How it works
- James runs this process every three months.
- A couple of weeks before the end of the period, the exec team meet to come up with initial ideas for objectives for each small team.
- They will then propose draft key results for every small team by creating PRs against the small team pages, and there will be 1/1s with every small team leader to discuss context and to make edits as needed.
- Each small team can change or propose alternate objectives and/or key results.
- After the end of the period, each team should run a retrospective on their goals that includes a numerical score for each Key Result and a short reflection on both the Key Results and the overall Objective.
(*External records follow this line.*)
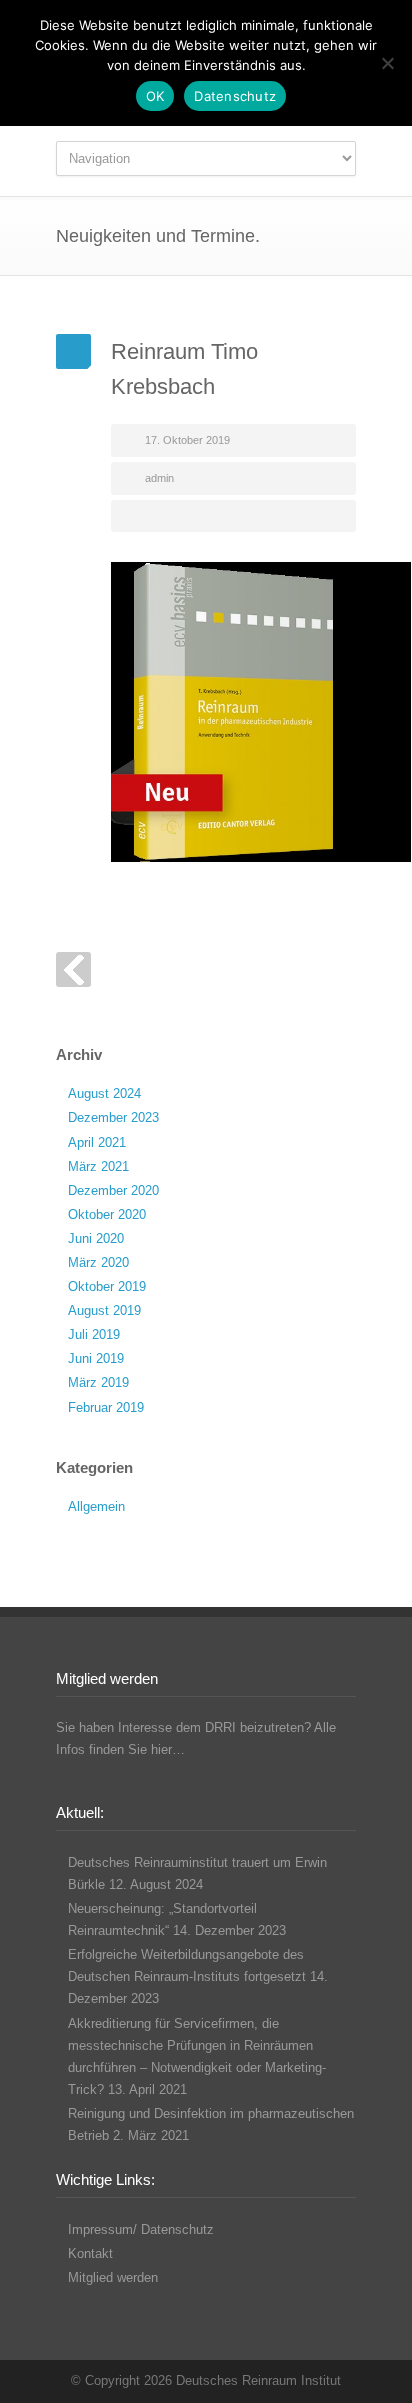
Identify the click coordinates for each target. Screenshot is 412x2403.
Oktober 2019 (107, 1286)
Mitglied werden (113, 2277)
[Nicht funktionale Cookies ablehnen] (387, 63)
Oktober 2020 (107, 1214)
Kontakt (90, 2253)
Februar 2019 (106, 1407)
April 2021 (97, 1142)
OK (155, 96)
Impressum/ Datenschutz (141, 2229)
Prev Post (73, 969)
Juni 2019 (96, 1358)
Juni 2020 (96, 1238)
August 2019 (104, 1310)
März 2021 (98, 1166)
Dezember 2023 (113, 1117)
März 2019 (98, 1382)
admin (159, 478)
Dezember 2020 (113, 1190)
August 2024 (104, 1093)
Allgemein (96, 1506)
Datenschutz (235, 96)
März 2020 (98, 1262)
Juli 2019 (94, 1334)
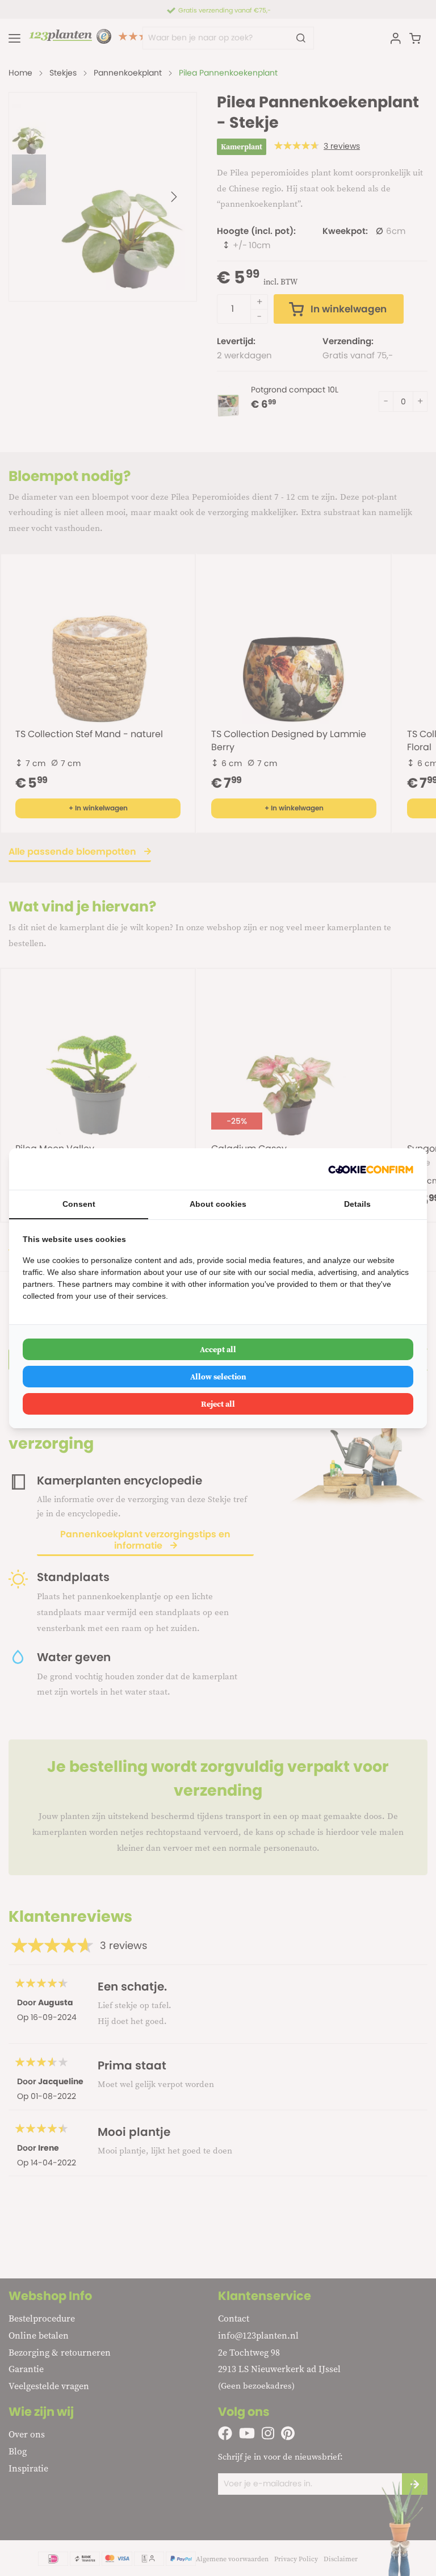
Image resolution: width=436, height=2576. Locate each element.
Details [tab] (357, 1203)
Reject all (218, 1404)
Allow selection (218, 1376)
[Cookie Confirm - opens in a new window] (370, 1169)
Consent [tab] (78, 1203)
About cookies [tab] (218, 1203)
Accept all (218, 1349)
This should be made public and shared with the whole company by creating PRs against the small team pages.
Why we do this
- Sense of winning / losing - this bonds teams, increases urgency and creates satisfaction when we achieve things
- Clarifies our direction
Good goal setting
Use this template as a starting point:
## March/June/September/December 202x goals1. PostHog in the EUMotivation: Unblock 1,000s of customers [link to data] who need to keep data in the EU but are not capable of self hosting.Key results- 100 customers using EU cloud- 99% uptime- Time spent maintaining < 1 hour/week- Uses the same helm chart as US cloud
- As few Objectives as possible - ideally 1
- Motivation - explains why the objective is set
- Key Results that show if we're en route to achieving an Objective
- Objectives are simple
- Objectives are ambitious - they move the needle for PostHog
- Hitting an Objective is more important than hitting any Key Results
- Key Results show we're on track to hitting the Objectives - it should be simple to know if we hit them
- Key Results are leading indicators and can be achieved quickly
- Key Results should be specific and measurable whenever possible
- Ideally each Key Result has an owner against it (even if multiple people work on it)
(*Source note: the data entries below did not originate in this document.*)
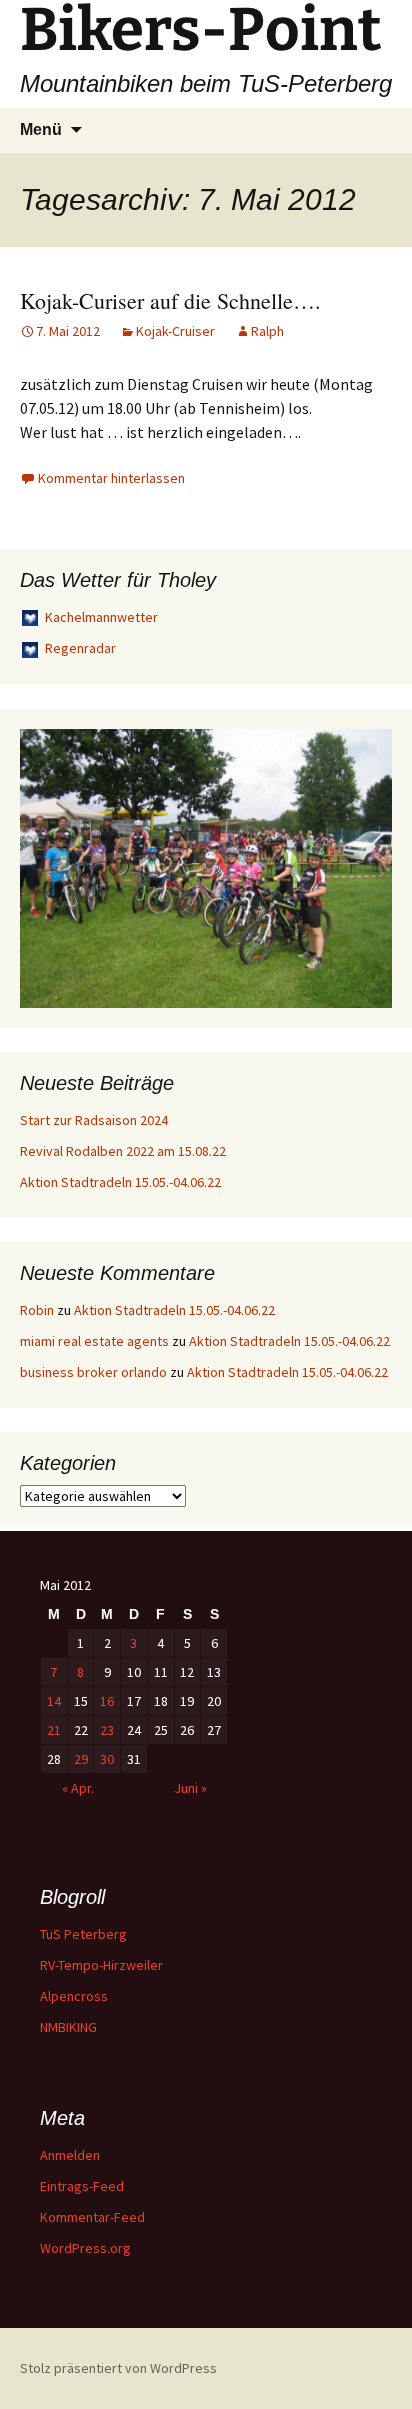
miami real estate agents (94, 1341)
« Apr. (78, 1788)
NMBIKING (68, 2027)
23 (107, 1730)
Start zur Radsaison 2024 (94, 1120)
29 (81, 1759)
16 (107, 1701)
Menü (41, 129)
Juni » (190, 1788)
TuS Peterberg (83, 1934)
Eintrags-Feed (82, 2186)
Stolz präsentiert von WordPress (118, 2368)
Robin (37, 1310)
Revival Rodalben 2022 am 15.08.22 (123, 1151)
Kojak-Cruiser (175, 331)
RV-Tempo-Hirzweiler (101, 1965)
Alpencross (74, 1996)
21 (54, 1730)
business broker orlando (93, 1372)
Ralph (267, 331)
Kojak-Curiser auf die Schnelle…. (170, 300)
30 (107, 1759)
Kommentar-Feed (92, 2217)
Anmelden (70, 2155)
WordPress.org (85, 2248)
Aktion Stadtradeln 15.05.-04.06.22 (120, 1182)
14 (54, 1701)
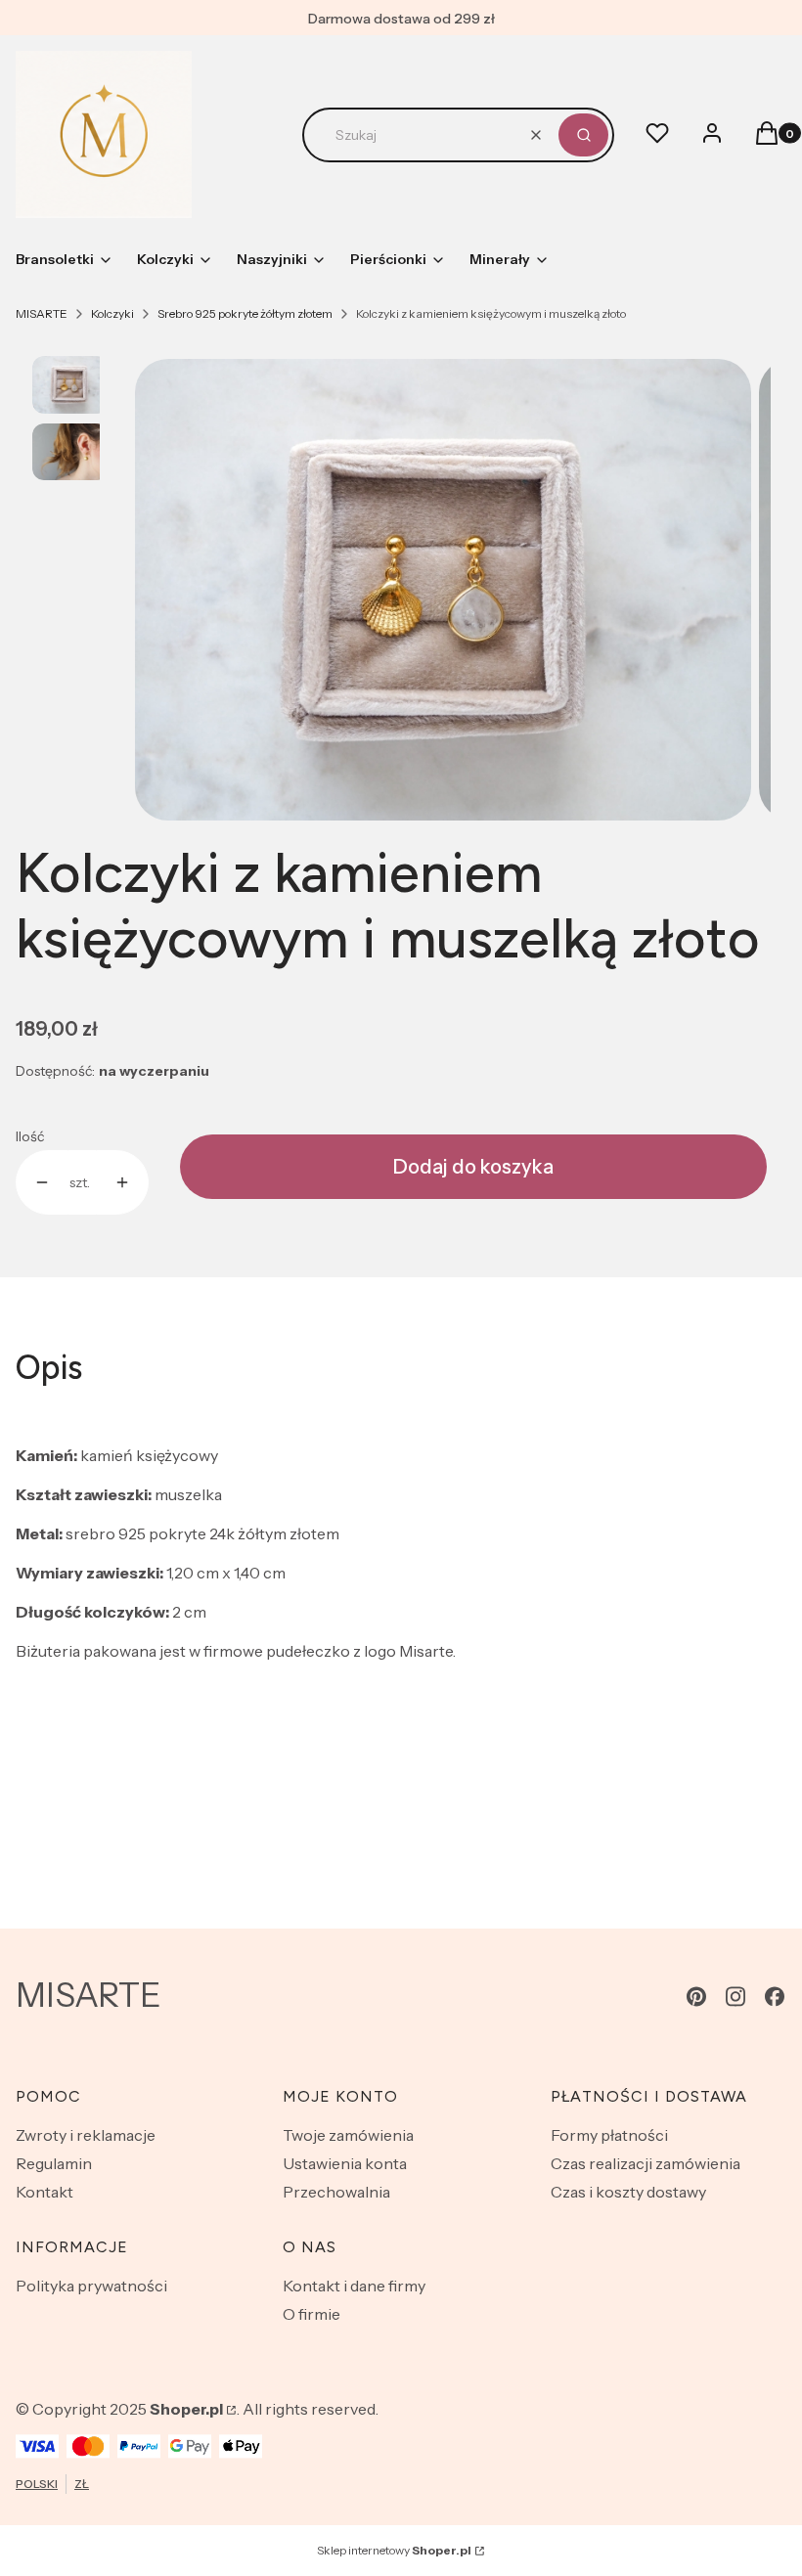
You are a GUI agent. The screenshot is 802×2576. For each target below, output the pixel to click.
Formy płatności (609, 2135)
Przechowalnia (336, 2191)
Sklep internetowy (394, 2550)
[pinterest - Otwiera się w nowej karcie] (696, 1996)
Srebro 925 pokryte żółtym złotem (245, 313)
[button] (583, 134)
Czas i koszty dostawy (628, 2191)
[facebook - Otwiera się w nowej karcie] (774, 1996)
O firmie (311, 2314)
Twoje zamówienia (348, 2135)
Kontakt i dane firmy (354, 2285)
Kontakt (44, 2191)
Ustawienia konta (345, 2163)
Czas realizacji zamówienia (645, 2163)
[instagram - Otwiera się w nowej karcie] (735, 1996)
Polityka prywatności (91, 2285)
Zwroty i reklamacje (86, 2135)
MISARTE (41, 313)
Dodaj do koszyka (473, 1166)
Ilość (30, 1136)
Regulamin (54, 2163)
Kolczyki (112, 313)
Bear the following in mind:
- You don't have to use metrics if they don't help you
- Don't fall into an existential crisis every time we do this exercise - while Objectives and Key Results are important, they're easy to change, so iterate if you need to
- All Key Results are bad - they have many compromises, are fallible, easy to game, or may be affected by external factors, so use the least bad Key Results
- Use counter metrics where needed (X happens, but Y shouldn't happen)
- Don't have a lot of Key Results if you can't capture everything in one - just pick the most important one or two
- Don't set arbitrary Key Results that a team cannot achieve
- Don't set a Key Result that is mainly noise or a vanity metric, and try to avoid boolean (yes/no) Key Results
- Consistently hitting ambitious Objectives over the long term is an important factor in the pay review process, but if you miss extremely tough Objectives but still achieve great things en route, that's great
- Objectives and Key Results can be changed mid-quarter - if a more impactful goal becomes obvious to you, suggest it as a PR
FAQ
What if I don't have time to do work towards my OKRs because of X (X = customer support / urgent board reporting / something else)?
Picking up the occasional thing that isn't technically going to help your goal is ok. This is because we're small and may not set 100% perfect goals. As ever, prioritize as you see fit.
If my team repeatedly miss objectives, what happens?
Objectives should be ambitious but achievable - you should be able to hit them by challenging yourself, but not to the point of burnout.
If your team is consistently missing objectives, they are too hard or possibly the wrong objectives.